The declaration was announced on Saturday by Afghan President Ashraf Ghani, US Defence Secretary Mark Esper and NATO Secretary-General Jens Stoltenberg at a ceremony to coincide with the signing in Doha of an agreement between the Taliban and the United States.
“The United States commits to facilitate discussions between Afghanistan and Pakistan to work out arrangements to ensure neither country’s security is threatened by actions from the territory of the other side,” one of the clauses of the declaration reads.
Pakistan bristled
“They should talk directly to Pakistan. The US is planning to withdraw and we will always remain neighbors,” Qureshi told Reuters in an interview, referring to Washington’s intent to withdraw troops from Afghanistan.
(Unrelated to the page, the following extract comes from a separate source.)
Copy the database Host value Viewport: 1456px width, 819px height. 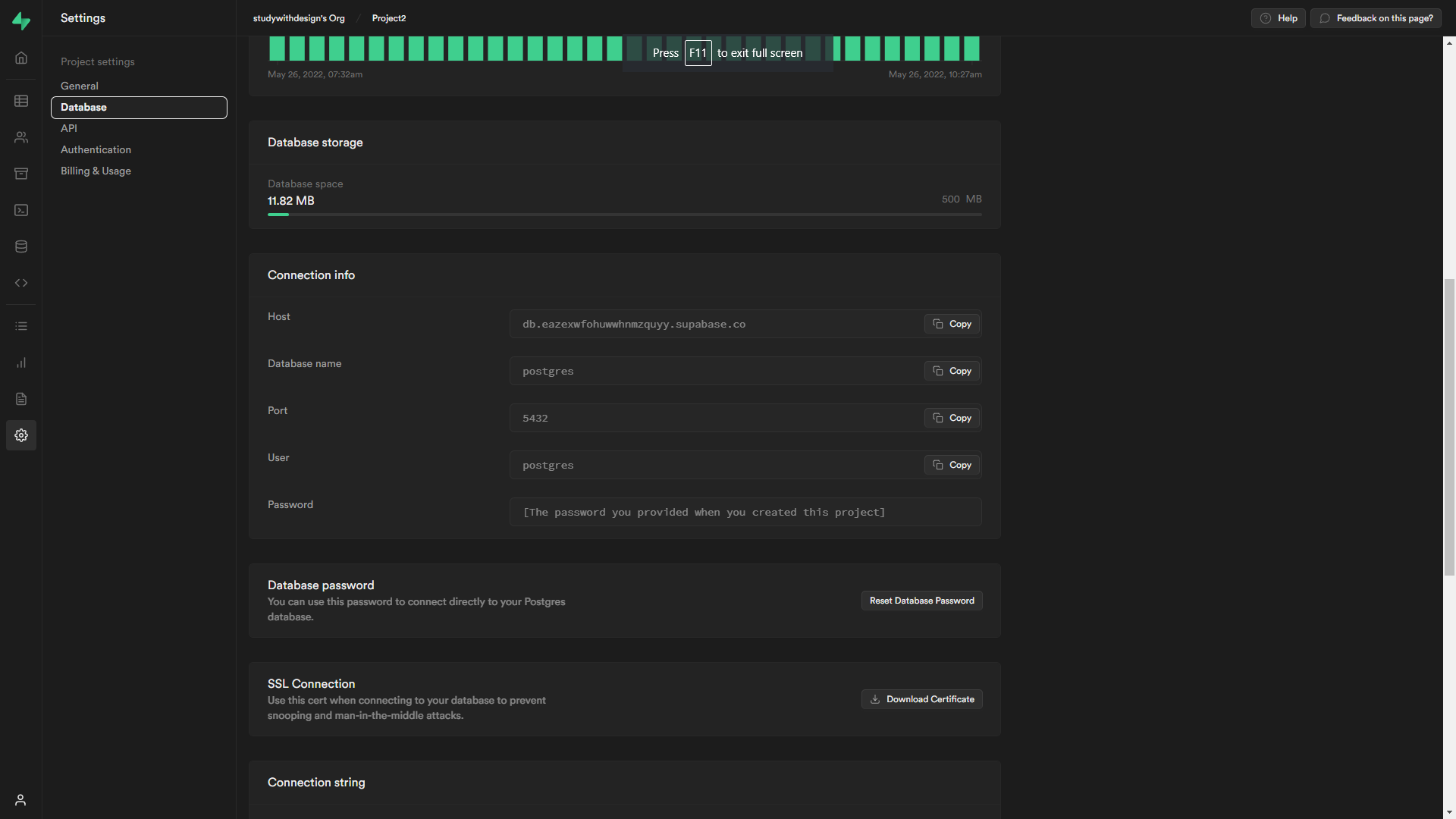tap(952, 324)
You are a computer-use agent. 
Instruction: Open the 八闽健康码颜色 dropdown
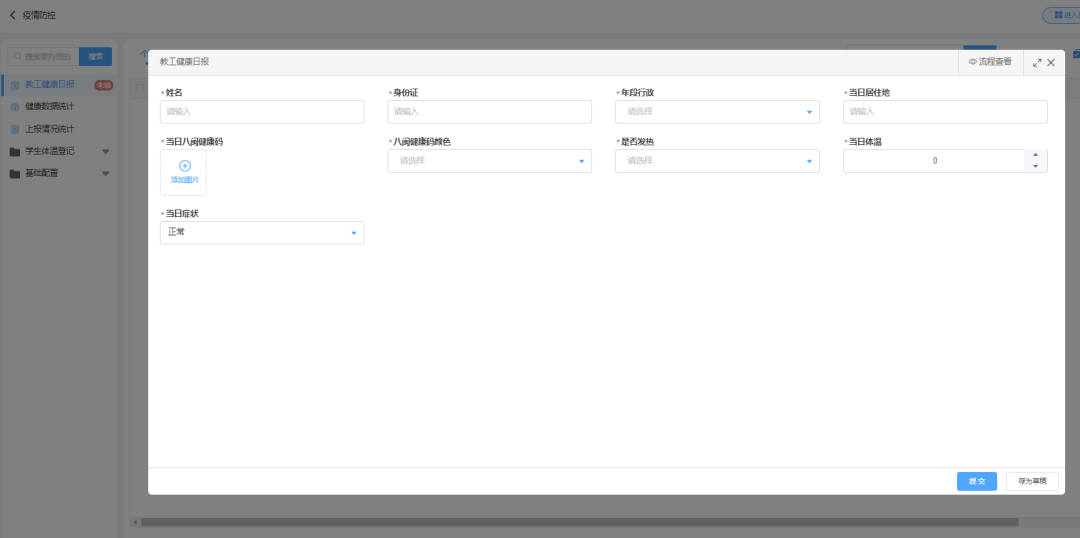489,161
“If I have an issue with Afghanistan, I will not ask Washington to play a role.”
Pakistan and Afghanistan have been at loggerheads for years. Kabul publicly blames Pakistan for harbouring Taliban leaders after they were ousted from power Afghanistan in 2001, and allowing safe havens for attacks against international and Afghan forces.
Islamabad has denied these allegations and blames Afghanistan for giving anti-Pakistan militants refuge to plot attacks in Pakistan, which, in turn, Kabul denies.
“You know a trust deficit has existed and Pakistan has done its best to bridge that trust deficit,” Qureshi said, adding there are institutionalised mechanisms through which Afghanistan can raise “any issue under the sun” instead of turning to the United States.
He said that the US-Taliban agreement in Doha would never have happened if Pakistan had not convinced everyone that there was no military solution to the 18-year conflict in Afghanistan.
The Doha agreement was signed by US special envoy Zalmay Khalilzad and Taliban political chief Abdul Ghani Baradar.
Under it, Washington committed to a full withdrawal in 14 months, and to working with allied international forces to do the same – contingent on the Taliban keeping a pledge to renounce violence and sever ties with militant organisations threatening the United States and its allies.